Andrew Mitchell is a former International Development Secretary, and is MP for Sutton Coldfield.

Under the Conservative-led Government of 2010-15, Britain won renewed respect by clamping down on corruption and championing transparency. David Cameron declared that “sunlight is the best disinfectant” and Britain led the way at the International G8 Summit by ushering in a new era of intolerance towards corruption, money laundering, tax avoidance and evasion. Tomorrow, Members of Parliament have an historic opportunity to take a big step forward in eliminating this from Britain’s overseas territories.

A strong cross-party alliance of influential backbench MPs is putting forward an amendment to a money laundering bill that would make our UK overseas territories – the notorious tax havens such as the British Virgin Isles and Cayman Islands – develop open, public registers of beneficial ownership.

Public registers would help us know who owns what and where the money is flowing. That transparency is vital in the fight against money laundering and tax avoidance by crooks, kleptocrats and terrorist gangs.The National Crime Agency reckons that £90 billion is laundered through Britain each year – that represents four per cent of our GDP. Our secretive tax havens are central to this.

And be in no doubt that this is indeed filthy lucre. Under the cloak of secrecy, money made from modern-day slavery, from the sex trade; from money stolen from the African people by corrupt politicians, evil dictators and warlords – much of all this is washed through these secretive havens and given the veneer of respectability in large parts of the British Union flag. Once the media and charities spotlight is focused on this nefarious activity, it will be forced into ever-more disreputable havens. But as with the fight to defeat malaria, we will narrow the footprint and more easily eradicate this scourge.

For instance, there are 85,000 properties owned in the UK by companies that are incorporated in our tax havens. Half of these are in just two London boroughs – Westminster, and Kensington and Chelsea. Two out of every five of these homes were acquired with Russian money, bought through shell companies in our tax havens. In many cases, the buyers simply wanted to bring dirty money into the legitimate system.

Research by Global Witness found that £68 billion flowed out of Russia through our overseas territories in the nine years to 2016, with the British Virgin Isles topping the list.
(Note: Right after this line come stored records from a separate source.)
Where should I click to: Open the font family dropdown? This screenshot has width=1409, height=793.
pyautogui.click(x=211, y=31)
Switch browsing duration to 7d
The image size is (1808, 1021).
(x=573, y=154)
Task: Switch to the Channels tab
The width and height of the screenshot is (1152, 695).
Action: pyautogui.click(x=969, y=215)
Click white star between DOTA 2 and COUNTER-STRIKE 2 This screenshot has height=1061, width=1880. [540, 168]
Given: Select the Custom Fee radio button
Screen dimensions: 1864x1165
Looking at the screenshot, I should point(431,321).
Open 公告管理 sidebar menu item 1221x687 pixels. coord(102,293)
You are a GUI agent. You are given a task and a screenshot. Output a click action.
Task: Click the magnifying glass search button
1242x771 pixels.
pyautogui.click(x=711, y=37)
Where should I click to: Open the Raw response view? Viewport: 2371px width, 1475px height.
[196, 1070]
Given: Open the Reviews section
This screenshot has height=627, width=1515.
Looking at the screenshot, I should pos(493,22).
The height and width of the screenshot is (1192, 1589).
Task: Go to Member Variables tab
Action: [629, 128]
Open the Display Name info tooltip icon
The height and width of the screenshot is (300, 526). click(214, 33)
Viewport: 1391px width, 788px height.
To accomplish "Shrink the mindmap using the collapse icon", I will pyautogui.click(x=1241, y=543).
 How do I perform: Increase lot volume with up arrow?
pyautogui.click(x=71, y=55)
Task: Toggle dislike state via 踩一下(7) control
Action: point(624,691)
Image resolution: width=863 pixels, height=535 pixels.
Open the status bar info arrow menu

In amongst those billions is money obtained from the proceeds of crime and suspected corruption. It is part of a way in which British territories are unwittingly assisting Russian illegal behaviour.

All the leaks from the Panama papers to the Paradise papers, from TV and radio programmes to articles in every newspaper, all tell the same story. Secrecy breeds wrongdoing. Transparency is central to exposing bad behaviour and preventing it.

Cameron understood this when he promised to rip aside the “shroud of secrecy” in 2013. He showed real leadership in the global fight against money laundering and tax avoidance. We now want to enact what he promised five years ago. Theresa May has made clear that she wants to clamp down on dirty money and tackle the facilitators of tax avoidance and evasion.

If the Government mean what it says they should accept our proposal for public registers– not resist it. Of course, Britain must support the overseas territories to develop alternative economic activities. We would rather the tax havens came willingly to the table. And we are particularly mindful that the terrible damage done by the hurricanes last year has made life very difficult for our Commonwealth cousins in the Caribbean. That is why we have suggested that the registers should only become available at the end of 2020.

But Britain and the tax havens will never stay rich on dirty money. Global Britain must lead the global fight against tax avoidance and money laundering. We can’t carry on sheltering dirty money. We need to see where it is, root it out and thus show the leadership that has made Britain respected around the world for its principled stand on these issues.